Pointing records for text and elements

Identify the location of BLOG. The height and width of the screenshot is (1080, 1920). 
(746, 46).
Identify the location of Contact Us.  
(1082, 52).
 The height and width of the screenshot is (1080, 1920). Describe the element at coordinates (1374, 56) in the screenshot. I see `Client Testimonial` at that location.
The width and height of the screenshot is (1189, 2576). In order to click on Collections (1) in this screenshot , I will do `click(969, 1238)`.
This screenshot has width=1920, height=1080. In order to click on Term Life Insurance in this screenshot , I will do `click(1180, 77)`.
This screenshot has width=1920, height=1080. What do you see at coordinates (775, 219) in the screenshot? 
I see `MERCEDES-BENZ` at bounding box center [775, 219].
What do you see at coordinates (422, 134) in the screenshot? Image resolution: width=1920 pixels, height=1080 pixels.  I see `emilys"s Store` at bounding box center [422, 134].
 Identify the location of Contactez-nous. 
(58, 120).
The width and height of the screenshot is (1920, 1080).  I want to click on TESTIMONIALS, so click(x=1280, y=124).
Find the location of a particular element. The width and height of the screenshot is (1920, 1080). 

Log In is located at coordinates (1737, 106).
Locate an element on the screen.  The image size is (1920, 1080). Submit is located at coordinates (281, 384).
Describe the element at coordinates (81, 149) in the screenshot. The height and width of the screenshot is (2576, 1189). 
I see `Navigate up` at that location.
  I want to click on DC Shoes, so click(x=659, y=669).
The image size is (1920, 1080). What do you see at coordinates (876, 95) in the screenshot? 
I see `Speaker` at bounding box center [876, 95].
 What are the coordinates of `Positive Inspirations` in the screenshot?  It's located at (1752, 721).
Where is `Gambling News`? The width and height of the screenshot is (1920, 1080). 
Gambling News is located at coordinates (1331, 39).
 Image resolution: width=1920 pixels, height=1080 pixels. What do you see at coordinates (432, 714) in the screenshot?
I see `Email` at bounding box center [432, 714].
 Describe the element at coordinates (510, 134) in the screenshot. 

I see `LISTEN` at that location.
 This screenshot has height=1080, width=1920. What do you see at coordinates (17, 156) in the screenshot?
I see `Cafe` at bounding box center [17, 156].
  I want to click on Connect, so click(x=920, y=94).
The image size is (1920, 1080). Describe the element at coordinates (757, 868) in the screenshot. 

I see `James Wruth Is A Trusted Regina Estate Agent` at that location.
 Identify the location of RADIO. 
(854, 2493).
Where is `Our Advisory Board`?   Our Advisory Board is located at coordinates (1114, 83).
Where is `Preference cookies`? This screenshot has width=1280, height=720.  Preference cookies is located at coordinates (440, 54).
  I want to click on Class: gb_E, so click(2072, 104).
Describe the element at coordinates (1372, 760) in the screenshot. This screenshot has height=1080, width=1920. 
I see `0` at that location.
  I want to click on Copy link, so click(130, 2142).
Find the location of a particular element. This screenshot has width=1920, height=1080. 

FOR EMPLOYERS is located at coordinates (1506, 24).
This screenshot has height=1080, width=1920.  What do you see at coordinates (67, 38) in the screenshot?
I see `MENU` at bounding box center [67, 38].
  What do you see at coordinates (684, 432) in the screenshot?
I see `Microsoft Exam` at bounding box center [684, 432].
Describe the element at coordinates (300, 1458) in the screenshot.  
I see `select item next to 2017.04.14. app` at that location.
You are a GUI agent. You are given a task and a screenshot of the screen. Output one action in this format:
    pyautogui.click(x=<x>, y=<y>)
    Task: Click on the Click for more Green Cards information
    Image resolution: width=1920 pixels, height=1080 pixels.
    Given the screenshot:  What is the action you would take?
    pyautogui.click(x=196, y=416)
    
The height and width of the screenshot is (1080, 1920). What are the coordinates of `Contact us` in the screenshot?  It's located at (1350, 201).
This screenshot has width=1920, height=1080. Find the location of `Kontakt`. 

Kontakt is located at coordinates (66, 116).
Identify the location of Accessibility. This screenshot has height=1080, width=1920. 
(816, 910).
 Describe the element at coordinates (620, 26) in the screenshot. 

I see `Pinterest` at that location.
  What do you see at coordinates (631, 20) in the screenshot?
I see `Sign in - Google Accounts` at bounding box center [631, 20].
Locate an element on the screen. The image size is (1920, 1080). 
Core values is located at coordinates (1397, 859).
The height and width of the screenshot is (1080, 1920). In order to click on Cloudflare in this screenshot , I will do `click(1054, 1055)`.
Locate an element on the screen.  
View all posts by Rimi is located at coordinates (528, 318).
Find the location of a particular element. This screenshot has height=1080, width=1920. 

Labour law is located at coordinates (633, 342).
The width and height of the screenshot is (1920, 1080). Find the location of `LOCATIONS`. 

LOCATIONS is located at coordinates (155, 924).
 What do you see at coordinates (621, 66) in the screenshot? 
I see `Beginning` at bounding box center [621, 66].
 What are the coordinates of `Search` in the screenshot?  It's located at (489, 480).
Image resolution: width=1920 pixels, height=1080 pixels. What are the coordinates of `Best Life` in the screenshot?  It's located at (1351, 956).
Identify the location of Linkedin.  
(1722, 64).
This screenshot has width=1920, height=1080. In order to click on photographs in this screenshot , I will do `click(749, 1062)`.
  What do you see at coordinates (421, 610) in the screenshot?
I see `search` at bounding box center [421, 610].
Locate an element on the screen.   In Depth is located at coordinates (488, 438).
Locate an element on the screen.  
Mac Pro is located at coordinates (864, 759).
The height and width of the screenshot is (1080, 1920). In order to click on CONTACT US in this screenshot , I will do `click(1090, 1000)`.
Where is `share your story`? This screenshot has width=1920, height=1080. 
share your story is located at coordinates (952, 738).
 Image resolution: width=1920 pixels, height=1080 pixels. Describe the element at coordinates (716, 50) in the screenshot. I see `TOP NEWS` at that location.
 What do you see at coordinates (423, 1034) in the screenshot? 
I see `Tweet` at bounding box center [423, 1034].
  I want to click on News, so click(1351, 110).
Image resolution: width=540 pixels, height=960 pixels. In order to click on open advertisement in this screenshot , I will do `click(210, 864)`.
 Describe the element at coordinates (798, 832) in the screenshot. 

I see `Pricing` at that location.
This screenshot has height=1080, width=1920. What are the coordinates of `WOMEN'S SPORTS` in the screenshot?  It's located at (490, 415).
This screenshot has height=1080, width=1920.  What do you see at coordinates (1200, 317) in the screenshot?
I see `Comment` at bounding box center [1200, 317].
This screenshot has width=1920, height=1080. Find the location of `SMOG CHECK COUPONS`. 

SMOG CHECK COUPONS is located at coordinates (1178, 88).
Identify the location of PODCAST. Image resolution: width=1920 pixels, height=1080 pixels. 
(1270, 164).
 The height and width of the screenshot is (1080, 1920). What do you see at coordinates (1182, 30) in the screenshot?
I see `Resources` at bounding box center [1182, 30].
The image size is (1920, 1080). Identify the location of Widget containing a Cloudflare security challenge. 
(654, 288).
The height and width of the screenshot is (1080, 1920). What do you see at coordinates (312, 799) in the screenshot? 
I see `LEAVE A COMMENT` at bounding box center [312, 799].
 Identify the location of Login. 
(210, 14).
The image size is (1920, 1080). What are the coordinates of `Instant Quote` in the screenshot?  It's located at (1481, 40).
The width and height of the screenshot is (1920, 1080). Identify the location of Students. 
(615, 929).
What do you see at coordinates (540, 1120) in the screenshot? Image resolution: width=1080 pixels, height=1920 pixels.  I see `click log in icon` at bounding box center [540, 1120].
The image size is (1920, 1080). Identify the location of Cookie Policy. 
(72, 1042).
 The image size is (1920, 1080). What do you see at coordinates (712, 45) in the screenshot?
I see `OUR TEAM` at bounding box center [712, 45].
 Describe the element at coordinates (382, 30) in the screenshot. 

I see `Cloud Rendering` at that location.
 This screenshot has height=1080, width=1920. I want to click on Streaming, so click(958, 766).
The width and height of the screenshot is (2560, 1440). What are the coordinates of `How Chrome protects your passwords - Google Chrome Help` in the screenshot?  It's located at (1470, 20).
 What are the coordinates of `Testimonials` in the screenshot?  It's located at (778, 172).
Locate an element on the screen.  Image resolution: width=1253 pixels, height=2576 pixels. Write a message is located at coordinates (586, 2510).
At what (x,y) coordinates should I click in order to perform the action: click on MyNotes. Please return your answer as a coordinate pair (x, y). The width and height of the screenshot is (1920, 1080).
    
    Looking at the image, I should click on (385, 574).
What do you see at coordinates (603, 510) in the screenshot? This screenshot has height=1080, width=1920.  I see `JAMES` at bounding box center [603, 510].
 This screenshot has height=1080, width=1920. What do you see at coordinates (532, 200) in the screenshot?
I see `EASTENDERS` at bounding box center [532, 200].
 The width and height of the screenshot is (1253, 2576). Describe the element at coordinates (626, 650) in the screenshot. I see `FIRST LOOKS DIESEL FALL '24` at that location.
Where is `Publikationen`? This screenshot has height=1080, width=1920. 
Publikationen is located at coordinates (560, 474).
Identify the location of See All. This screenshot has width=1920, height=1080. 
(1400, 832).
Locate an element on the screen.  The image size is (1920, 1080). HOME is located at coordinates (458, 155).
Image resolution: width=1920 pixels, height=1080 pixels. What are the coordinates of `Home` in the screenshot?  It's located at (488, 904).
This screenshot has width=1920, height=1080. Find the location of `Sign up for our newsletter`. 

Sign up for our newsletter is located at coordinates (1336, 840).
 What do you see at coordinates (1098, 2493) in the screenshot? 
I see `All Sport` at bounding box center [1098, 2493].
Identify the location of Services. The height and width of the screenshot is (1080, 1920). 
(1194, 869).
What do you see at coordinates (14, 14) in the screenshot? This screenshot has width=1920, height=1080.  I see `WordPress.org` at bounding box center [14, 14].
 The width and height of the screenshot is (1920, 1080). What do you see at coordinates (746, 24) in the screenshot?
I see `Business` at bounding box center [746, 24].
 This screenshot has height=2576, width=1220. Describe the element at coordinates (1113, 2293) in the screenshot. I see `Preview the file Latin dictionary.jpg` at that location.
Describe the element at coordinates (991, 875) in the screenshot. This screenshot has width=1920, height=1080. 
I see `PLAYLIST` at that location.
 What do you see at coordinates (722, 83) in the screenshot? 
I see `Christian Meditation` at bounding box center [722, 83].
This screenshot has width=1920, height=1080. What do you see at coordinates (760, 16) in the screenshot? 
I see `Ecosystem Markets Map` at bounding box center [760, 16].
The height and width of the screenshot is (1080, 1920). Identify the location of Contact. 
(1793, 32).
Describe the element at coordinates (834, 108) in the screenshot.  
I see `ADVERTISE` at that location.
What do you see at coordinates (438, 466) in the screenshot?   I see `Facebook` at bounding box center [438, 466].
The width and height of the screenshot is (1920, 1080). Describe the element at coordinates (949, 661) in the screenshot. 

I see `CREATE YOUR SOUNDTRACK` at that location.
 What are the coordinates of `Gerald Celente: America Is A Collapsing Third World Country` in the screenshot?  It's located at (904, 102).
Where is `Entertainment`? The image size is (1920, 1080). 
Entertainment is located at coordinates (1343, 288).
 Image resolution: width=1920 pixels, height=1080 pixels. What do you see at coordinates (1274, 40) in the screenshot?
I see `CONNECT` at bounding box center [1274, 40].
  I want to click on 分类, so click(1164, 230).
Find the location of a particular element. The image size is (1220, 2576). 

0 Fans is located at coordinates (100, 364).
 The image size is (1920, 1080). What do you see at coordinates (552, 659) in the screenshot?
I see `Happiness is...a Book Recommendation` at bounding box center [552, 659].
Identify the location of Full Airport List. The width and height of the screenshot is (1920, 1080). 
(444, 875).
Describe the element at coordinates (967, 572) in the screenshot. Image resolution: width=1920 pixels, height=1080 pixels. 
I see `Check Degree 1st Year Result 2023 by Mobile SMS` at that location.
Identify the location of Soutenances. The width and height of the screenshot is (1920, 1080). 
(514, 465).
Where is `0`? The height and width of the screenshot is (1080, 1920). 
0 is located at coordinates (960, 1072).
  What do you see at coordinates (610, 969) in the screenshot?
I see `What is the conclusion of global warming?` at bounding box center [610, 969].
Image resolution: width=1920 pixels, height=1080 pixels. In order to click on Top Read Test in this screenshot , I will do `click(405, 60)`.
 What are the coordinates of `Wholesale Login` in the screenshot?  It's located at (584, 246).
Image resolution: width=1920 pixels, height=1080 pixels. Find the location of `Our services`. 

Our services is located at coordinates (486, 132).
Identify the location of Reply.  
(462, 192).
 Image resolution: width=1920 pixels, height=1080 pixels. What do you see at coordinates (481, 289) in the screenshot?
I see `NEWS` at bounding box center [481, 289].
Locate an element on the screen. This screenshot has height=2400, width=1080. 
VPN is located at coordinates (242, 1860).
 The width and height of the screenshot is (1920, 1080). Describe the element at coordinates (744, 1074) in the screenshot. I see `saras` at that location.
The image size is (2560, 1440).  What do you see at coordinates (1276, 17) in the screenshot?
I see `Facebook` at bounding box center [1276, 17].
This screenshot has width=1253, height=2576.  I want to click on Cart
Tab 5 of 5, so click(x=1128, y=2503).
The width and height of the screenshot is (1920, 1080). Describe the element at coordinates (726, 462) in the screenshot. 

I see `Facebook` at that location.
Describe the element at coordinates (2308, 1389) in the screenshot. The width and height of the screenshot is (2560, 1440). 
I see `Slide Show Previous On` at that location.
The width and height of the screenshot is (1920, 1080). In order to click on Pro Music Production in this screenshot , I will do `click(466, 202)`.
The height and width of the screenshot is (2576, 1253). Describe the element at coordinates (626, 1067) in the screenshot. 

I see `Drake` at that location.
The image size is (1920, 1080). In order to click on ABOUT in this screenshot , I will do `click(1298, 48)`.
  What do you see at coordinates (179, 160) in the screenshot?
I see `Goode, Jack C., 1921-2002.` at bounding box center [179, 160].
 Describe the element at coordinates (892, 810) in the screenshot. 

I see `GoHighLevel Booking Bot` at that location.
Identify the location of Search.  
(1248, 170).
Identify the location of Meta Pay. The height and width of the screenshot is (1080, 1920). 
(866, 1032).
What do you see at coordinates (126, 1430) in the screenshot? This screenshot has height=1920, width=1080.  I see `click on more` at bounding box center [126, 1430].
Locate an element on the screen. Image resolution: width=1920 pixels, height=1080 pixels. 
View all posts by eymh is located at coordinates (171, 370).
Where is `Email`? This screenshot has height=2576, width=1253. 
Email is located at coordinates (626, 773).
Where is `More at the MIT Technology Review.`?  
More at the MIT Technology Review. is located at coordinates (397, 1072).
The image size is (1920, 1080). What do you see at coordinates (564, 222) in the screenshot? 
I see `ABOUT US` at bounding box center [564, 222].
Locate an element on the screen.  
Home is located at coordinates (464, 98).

Aim of the task
Reproduce every line of the records verbatim, from the line containing "The width and height of the screenshot is (1189, 2576)." down to the line containing "click on Term", including both of those lines.

Result of the task
The width and height of the screenshot is (1189, 2576). In order to click on Collections (1) in this screenshot , I will do `click(969, 1238)`.
This screenshot has width=1920, height=1080. In order to click on Term Life Insurance in this screenshot , I will do `click(1180, 77)`.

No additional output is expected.